Cartas a Louise Colet
Cartas a Louise Colet Acabo de terminar el Pericles de Shakespeare. Es atrozmente difícil y prodigiosamente atrevido. Hay escenas de burdel en que damas y caballeros hablan un lenguaje poco académico; está agradablemente relleno de bromas obscenas. Pero ¡qué hombre era! ¡Qué pequeños son todos los demás poetas a su lado, sin exceptuar a ninguno, y sobre todo, qué ligeros parecen! Él tenía ambos elementos, imaginación y observación, y siempre amplias. ¡Siempre! «Nacidos para la mediocridad, estamos abrumados por las mentes sublimes.» Sí que es el caso de decirlo. Me parece que, si viera a Shakespeare en persona, moriría de miedo.

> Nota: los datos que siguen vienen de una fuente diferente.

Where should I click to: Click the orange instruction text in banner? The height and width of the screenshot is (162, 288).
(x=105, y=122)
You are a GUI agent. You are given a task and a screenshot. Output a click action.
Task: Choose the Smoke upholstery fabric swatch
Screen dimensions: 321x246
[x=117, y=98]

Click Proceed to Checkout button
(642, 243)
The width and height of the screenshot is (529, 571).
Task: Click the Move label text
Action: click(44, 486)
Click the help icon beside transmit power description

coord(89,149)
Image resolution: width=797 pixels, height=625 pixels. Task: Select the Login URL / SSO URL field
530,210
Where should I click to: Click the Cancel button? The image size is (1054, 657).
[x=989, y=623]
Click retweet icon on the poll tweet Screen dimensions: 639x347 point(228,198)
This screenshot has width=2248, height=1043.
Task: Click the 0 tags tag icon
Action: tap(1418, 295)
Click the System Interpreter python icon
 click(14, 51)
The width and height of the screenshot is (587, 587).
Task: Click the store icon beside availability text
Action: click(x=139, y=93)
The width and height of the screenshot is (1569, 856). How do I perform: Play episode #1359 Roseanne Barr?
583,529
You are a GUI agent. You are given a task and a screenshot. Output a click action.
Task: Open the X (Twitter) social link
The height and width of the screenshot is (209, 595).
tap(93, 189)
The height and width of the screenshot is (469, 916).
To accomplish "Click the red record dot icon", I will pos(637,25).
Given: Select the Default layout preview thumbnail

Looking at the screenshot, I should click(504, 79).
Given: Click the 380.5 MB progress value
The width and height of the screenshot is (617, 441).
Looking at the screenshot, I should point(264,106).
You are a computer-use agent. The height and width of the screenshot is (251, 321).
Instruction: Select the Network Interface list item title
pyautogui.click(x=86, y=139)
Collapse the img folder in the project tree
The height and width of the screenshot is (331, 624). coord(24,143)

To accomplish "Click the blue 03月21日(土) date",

Cuando te haya visto me dedicaré a Sófocles, que quiero saberme de memoria. La biblioteca de un escritor debe componerse de cinco o seis libros, fuentes que deben releerse todos los días. En cuanto a los demás, bueno es conocerlos, y nada más. ¡Pero es que hay tantas maneras diferentes de leer, y leer bien exige también tanto ingenio!
Martes, medianoche, 16 de noviembre de 1852.